Effects of anions on the kinetics and reactivity of nanoscale Pd/Fe in trichlorobenzene dechlorination

Influences of anionic co-solutes on dechlorination of 1,2,4-trichlorobenzene (124TCB) by the nanoscale Pd/Fe particles were investigated in batch experiments in the presence of an anionic solute such as nitrate, nitrite, perchlorate, phosphate, carbonate, silica, sulfate, sulfite, or sulfide. Based on the extent of inhibitory effects on the 124TCB dechlorination, the anions can be ranked in the order of: control ≈ sulfate ≈ silica < perchlorate < carbonate < nitrate < phosphate < nitrite < sulfite < sulfide.

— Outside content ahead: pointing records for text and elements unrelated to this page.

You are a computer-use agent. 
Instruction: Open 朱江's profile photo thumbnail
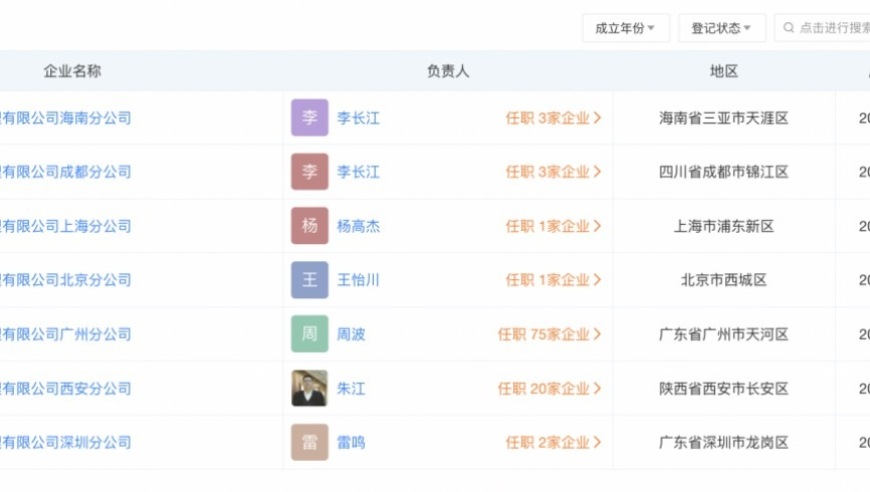tap(310, 388)
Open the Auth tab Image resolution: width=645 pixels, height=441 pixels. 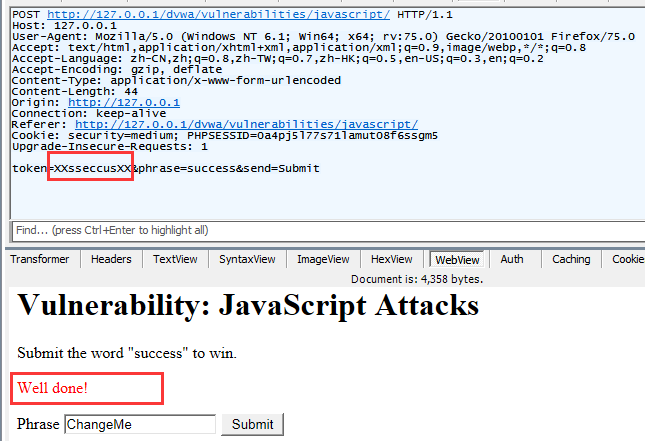(512, 260)
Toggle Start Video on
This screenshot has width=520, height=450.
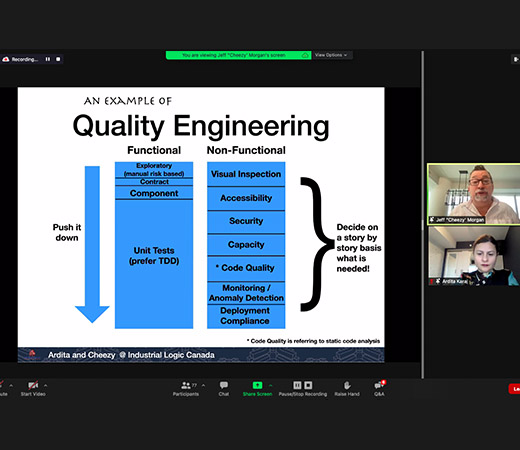pos(33,389)
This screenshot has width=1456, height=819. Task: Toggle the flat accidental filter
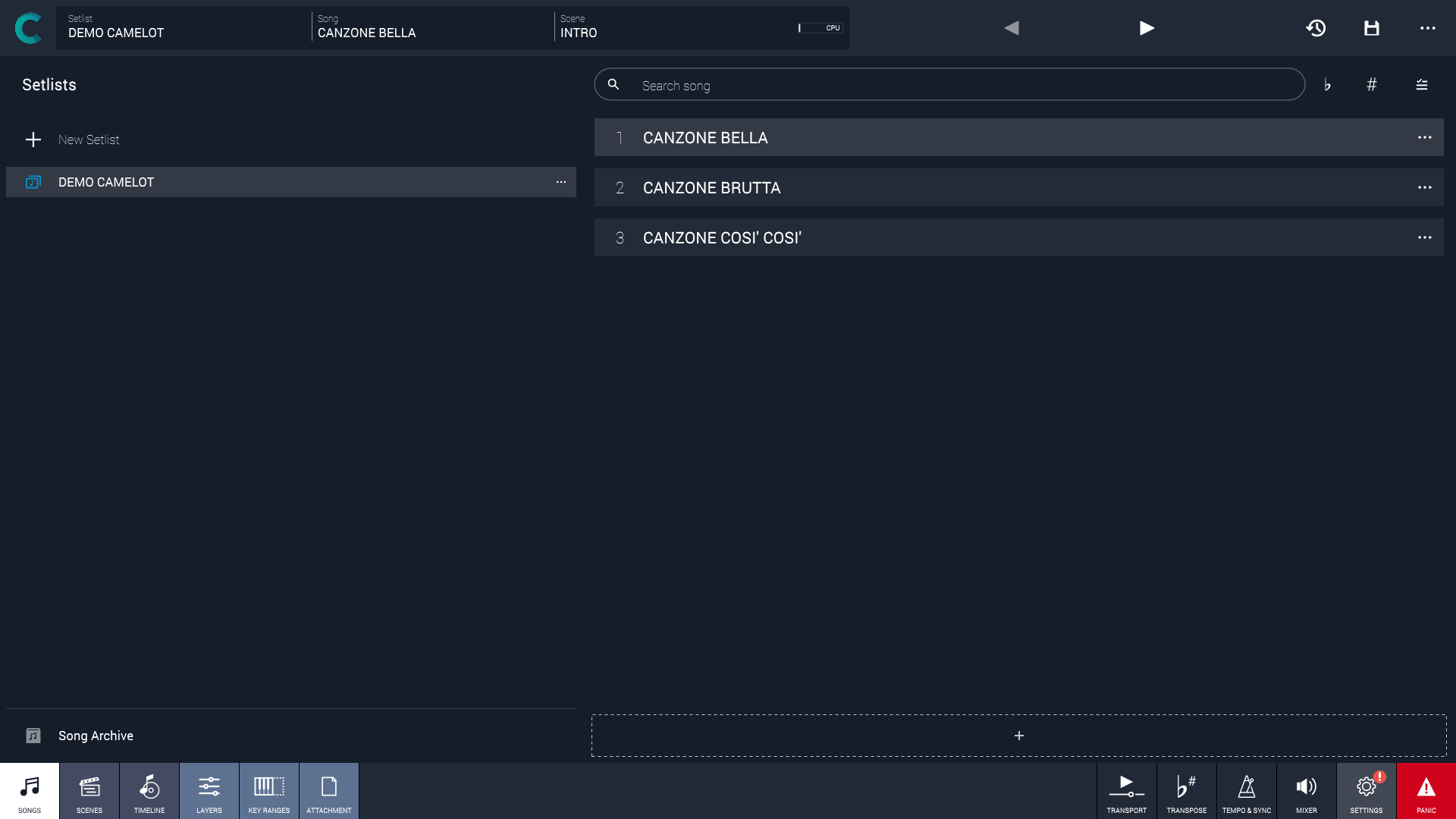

Mineralogical analysis with XRD, morphological study with SEM-EDX, and spectroscopic analysis with FTIR spectrometer of the fresh and reacted Pd/Fe samples were conducted to examine the influences of the various anions on the Pd/Fe surface. Silica and sulfate did not show any significant short-term effect on reactivity of the nanoscale Pd/Fe, because the 124TCB dechlorination reaction was only dependent on the reactivity of the Pd site that was apparently not passivated by the anions. However, sulfide and sulfite could immediately terminate the 124TCB dechlorination process. Based on the natures of their inhibitory effects on 124TCB dechlorination by the Pd/Fe, the anions can be classified as: (1) adsorption-precipitation passivating species (e.g., phosphate and carbonate), (2) redox-active species (e.g., nitrate, nitrite, and perchlorate), and (3) catalyst poisons (e.g., sulfide and sulfite).